A 401k is likely not the first asset that comes to mind when divorcing couples in St. Charles start to discuss property division. Yet by the conclusion of divorce proceedings, how such an account is divided can easily be one of the most contentious issues. Indeed, according to a survey of the American Academy of Matrimonial Lawyers, those polled claimed that 62 percent of their clients fought over the equitable distribution of retirement accounts. 

It is easy to understand why; 401ks, IRAs and other forms of retirement savings may often rank among the most valuable assets that people have. Any contributions made to a 401k during a marriage are indeed considered to be marital assets (the same is true for any profits generated or interest earned during that same time frame). Per the 401k Help Center, after a party negotiating to keep the full value of his or her 401k, dividing up the marital portion evenly is among to more common methods couples use when dealing with this asset. To do this, a couple must obtain a Qualified Domestic Relations Order. While separate from a divorce decree, a QDRO is almost always issued in conjunction with it. This document allows assets from a retirement account to paid to an alternate payer (in this case, the non-contributing spouse). 

Those receiving 401k funds from a spouse’s account want to be sure that the QDRO specifies a percentage of funds rather than a fixed number (naming a fixed number excludes any contributions, profits or interest earned from the time the QDRO was drafted to the time of dispersal from being subject to division). Once the funds are withdrawn, most recommend that the receiving spouse roll them in his or her own 401k or a separate individual retirement account.

**MATERIAL SUPPLIED**
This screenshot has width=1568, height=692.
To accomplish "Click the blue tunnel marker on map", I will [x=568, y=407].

...

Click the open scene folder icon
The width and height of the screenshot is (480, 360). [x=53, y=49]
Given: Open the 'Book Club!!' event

**WHAT YOU WILL DO**
Copy the passage on dividing a 401k in a divorce, between "It is easy to" and "the non-contributing spouse).", inclusive, swapping "divorce decree" for "divorce judgment".

**ANSWER TO THIS PROBLEM**
It is easy to understand why; 401ks, IRAs and other forms of retirement savings may often rank among the most valuable assets that people have. Any contributions made to a 401k during a marriage are indeed considered to be marital assets (the same is true for any profits generated or interest earned during that same time frame). Per the 401k Help Center, after a party negotiating to keep the full value of his or her 401k, dividing up the marital portion evenly is among to more common methods couples use when dealing with this asset. To do this, a couple must obtain a Qualified Domestic Relations Order. While separate from a divorce judgment, a QDRO is almost always issued in conjunction with it. This document allows assets from a retirement account to paid to an alternate payer (in this case, the non-contributing spouse).